§ **Your assignment**
Where does the string "agent" appear in the records? Copy each line that holds it.

§ **Source information**
● ● ● ● ● ● ●

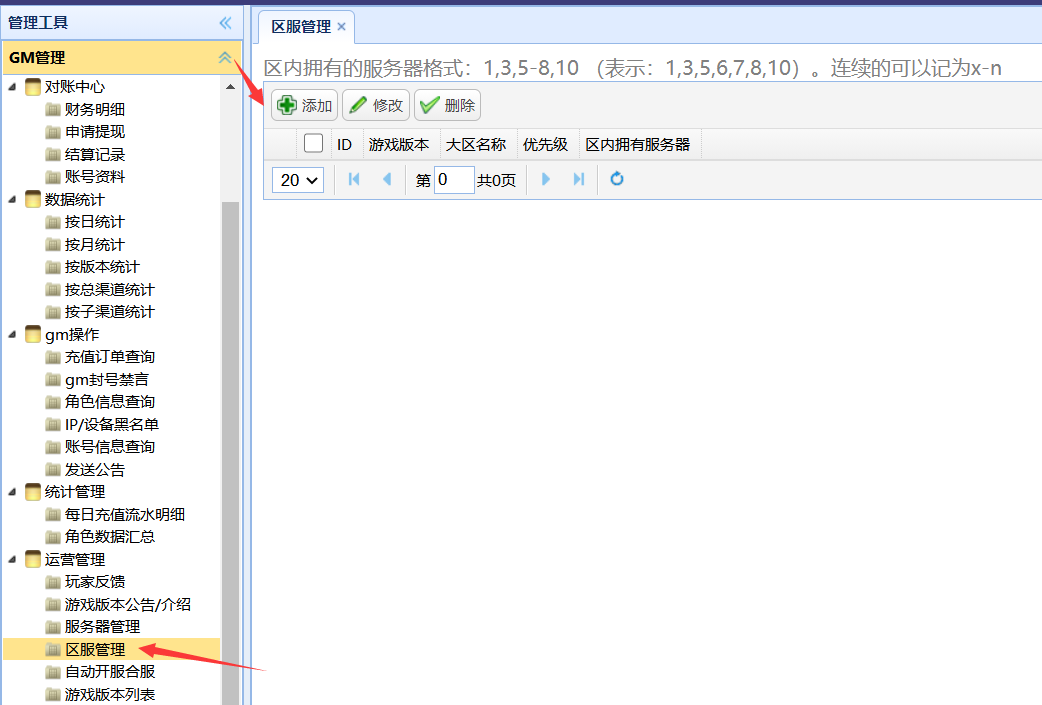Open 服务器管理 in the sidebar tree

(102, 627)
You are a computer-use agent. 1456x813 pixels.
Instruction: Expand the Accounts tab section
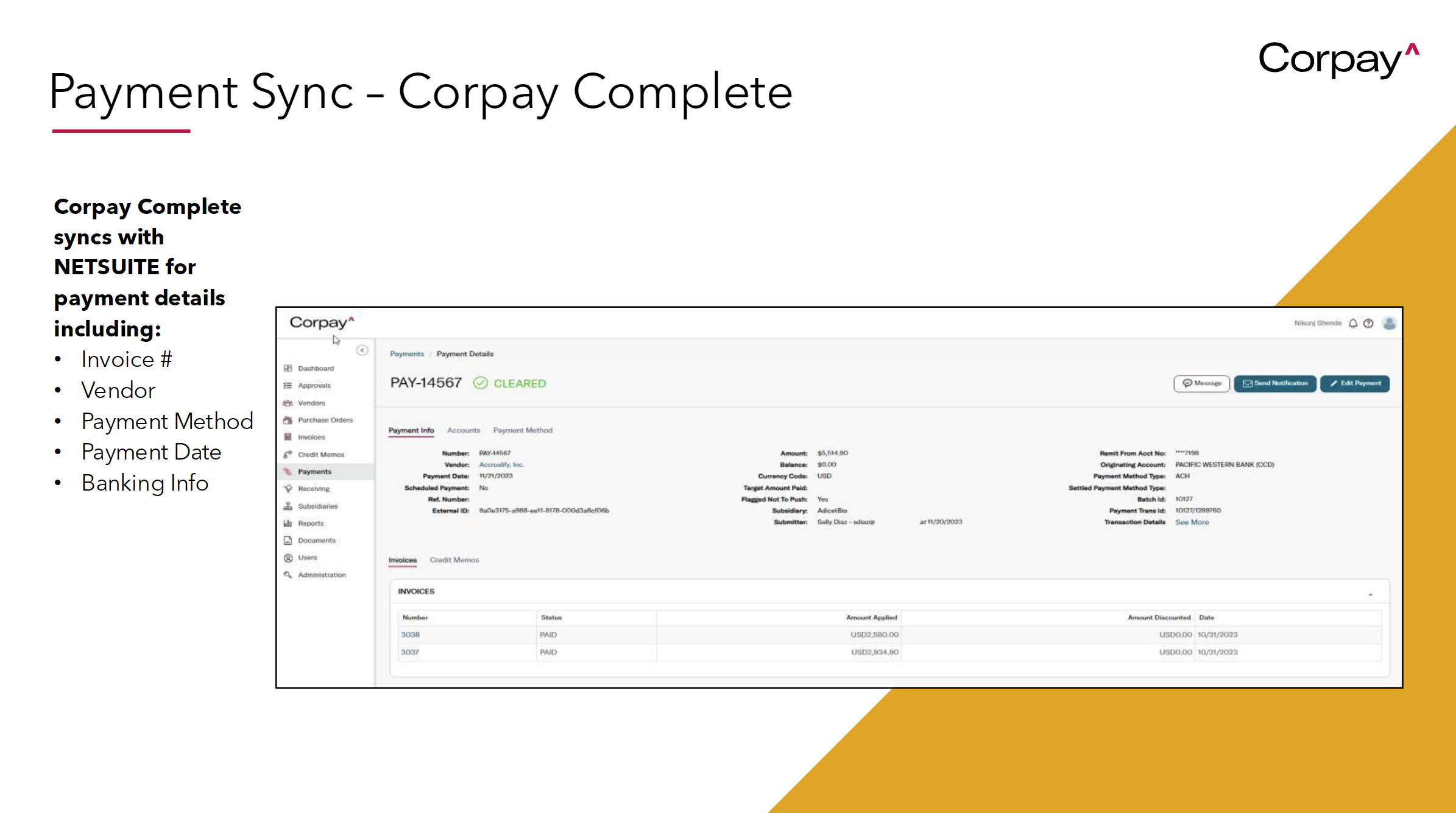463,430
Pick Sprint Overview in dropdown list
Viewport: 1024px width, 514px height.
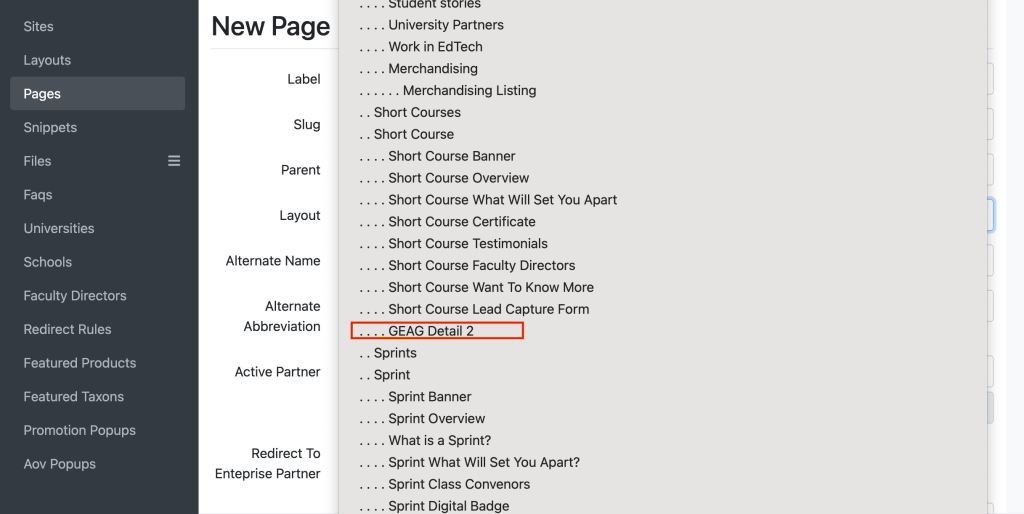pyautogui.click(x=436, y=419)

● ● ● ● ● ● ●

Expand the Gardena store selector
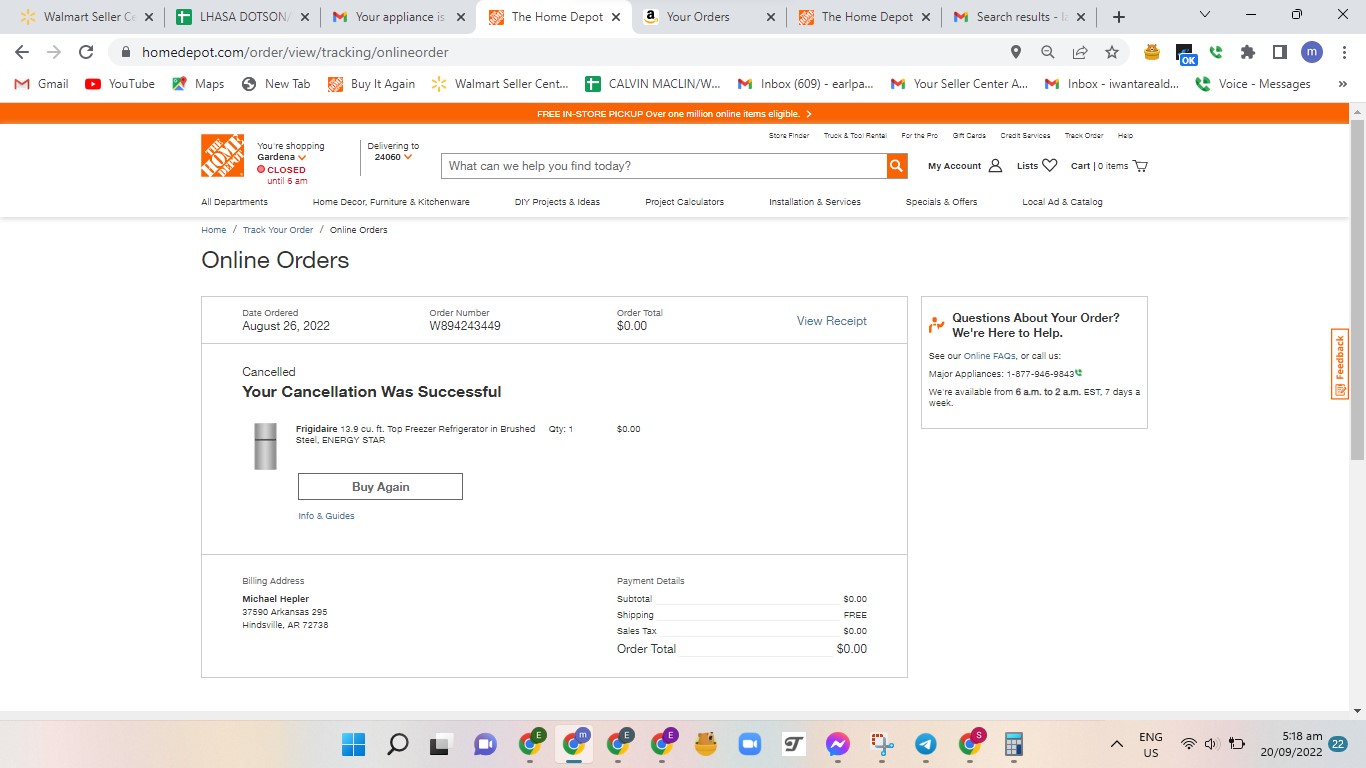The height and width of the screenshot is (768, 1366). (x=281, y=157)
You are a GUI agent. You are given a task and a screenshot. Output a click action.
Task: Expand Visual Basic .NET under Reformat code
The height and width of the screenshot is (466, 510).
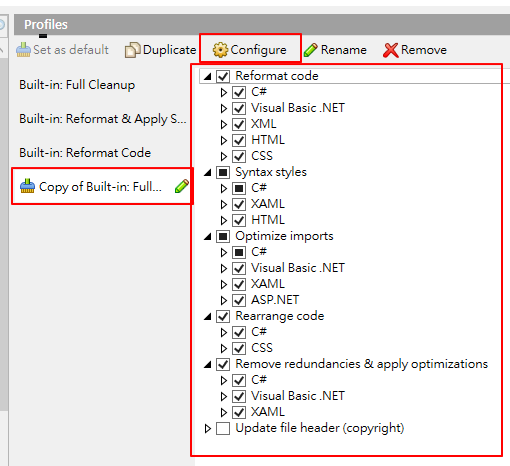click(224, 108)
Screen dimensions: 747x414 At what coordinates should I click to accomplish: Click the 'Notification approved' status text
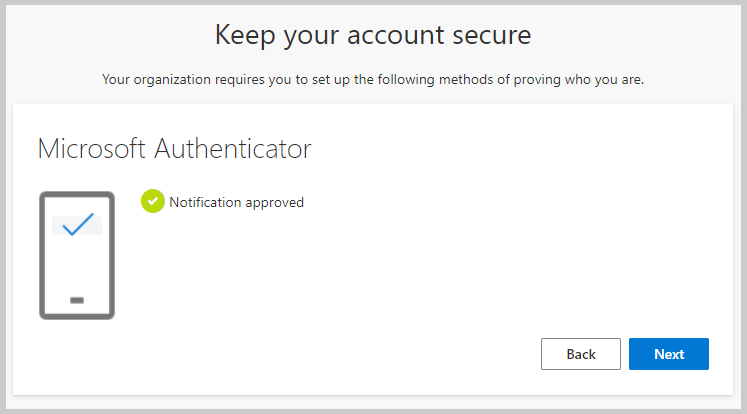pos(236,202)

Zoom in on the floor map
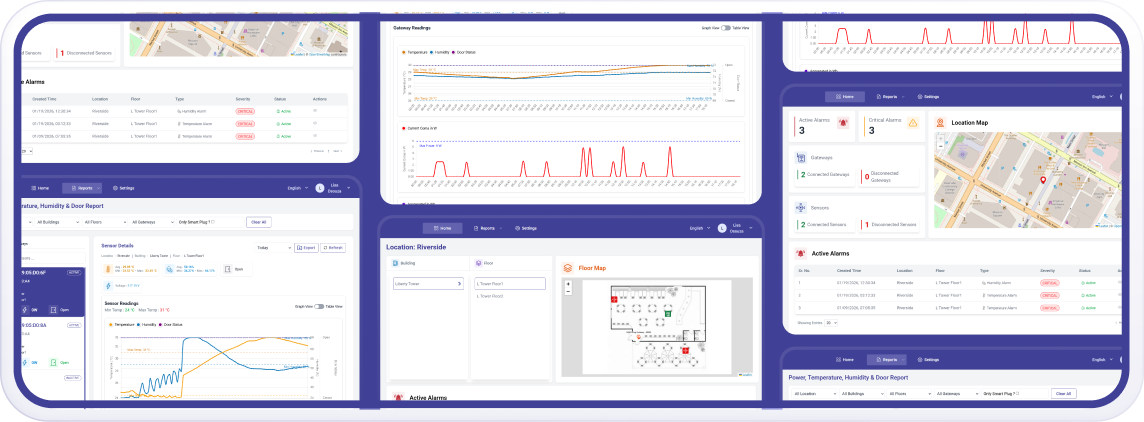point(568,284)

● ● ● ● ● ● ●

§ **Result**
You are a computer-use agent. 1456x813 pixels.
You are a GUI agent. You are given a task and a screenshot. Output a click action.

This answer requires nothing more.